This was the third installment in the Dracula franchise. Unlike the second, Dracula’s Daughter, there is not much striving to be unique. The bloodthirsty count had already been killed off, and done in such a way that he could not return. That was the admirable decision I blogged about in the last review. However, the filmmakers realized they needed to bring him back. So what do they do? Come up with a Son of Dracula, played here by Lon Chaney Jr. The result is a similar story to the original, only it is set in the bayous of the deep south as the count attempts to control a woman he falls in love with.
The new vampire’s name is Count Alucard. In one cringe-inducing moment, a character who senses something is not right blurts out, “Alucard is Dracula spelled backwards!” Such an ambigram is as creative as Son of Dracula gets. One thing that is not clear is, who is this Count? As the title and early part of the movie suggests, it would be Dracula’s actual son. By the end of the movie, he is portrayed as being Dracula incarnate. It does not really matter, and neither notion would affect the outcome or the overall plot.

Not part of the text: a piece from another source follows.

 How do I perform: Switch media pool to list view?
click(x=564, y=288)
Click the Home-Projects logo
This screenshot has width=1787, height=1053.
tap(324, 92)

Normally, this is where I would summarize the film in question in greater detail. But here, there is no need. It’s Dracula running around biting and seducing, whilst everyone and their mother is out to destroy him. The only remarkable thing about Son of Dracula is the performance of Lon Chaney Jr. I can’t stand the mustache, but his tall and imposing physique is something which would set a trend for future Counts. Bela Lugosi, in all his glory, was delicate and almost fragile. He was dapper and suave. Chaney is tall, strapping, and powerful. He is full of an underlying anger. It’s not quite the rage and tenacity of Christopher Lee, but I cannot help but feel Lee was indeed influenced more by Chaney than any other portrayal of Count Dracula. 5.5 out of 10 stars.
Also starring Robert Paige, Louise Allbritton, Evelyn Ankers, and Frank Craven. Directed by Robert Siodmak.